▶ WORK TASK: Only the lines from the one containing "This screenshot has width=504, height=430." through the end of the data below are to be repeated, exactly as given, without pictures.

[[ DATA TO EXAMINE, beginning ]]

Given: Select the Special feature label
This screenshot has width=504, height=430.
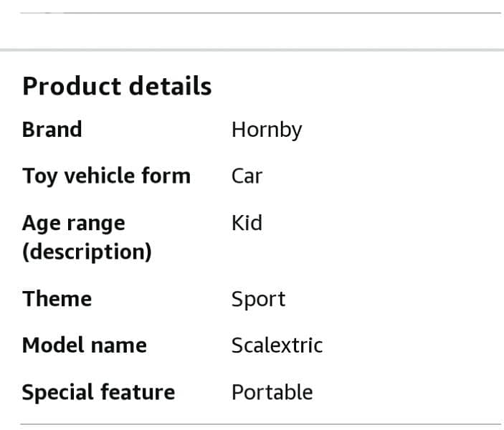Looking at the screenshot, I should coord(98,392).
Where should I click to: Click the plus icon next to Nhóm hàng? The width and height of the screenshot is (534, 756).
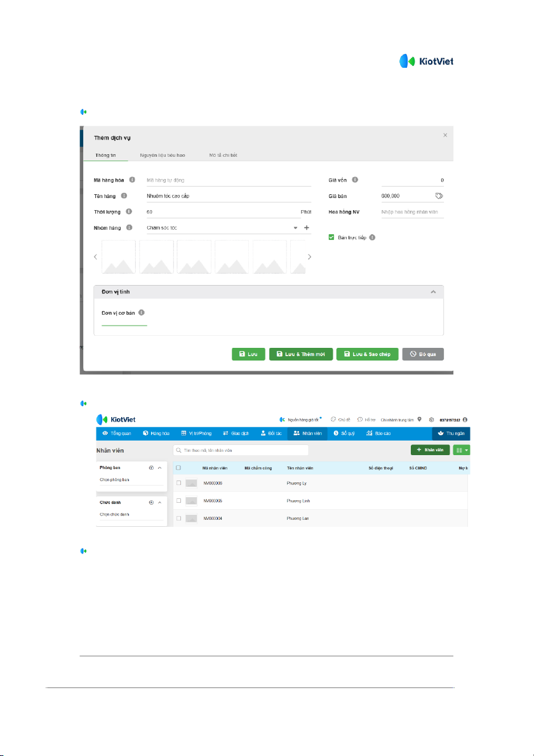pos(307,227)
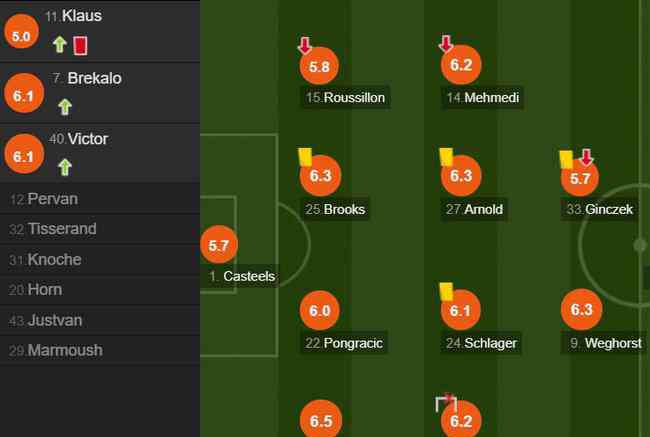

[[ DATA TO EXAMINE, end ]]

▶ WRITTEN ANSWER:
This screenshot has width=504, height=430.
Looking at the screenshot, I should coord(98,392).
Where should I click to: Click the plus icon next to Nhóm hàng? The width and height of the screenshot is (534, 756).
pos(307,227)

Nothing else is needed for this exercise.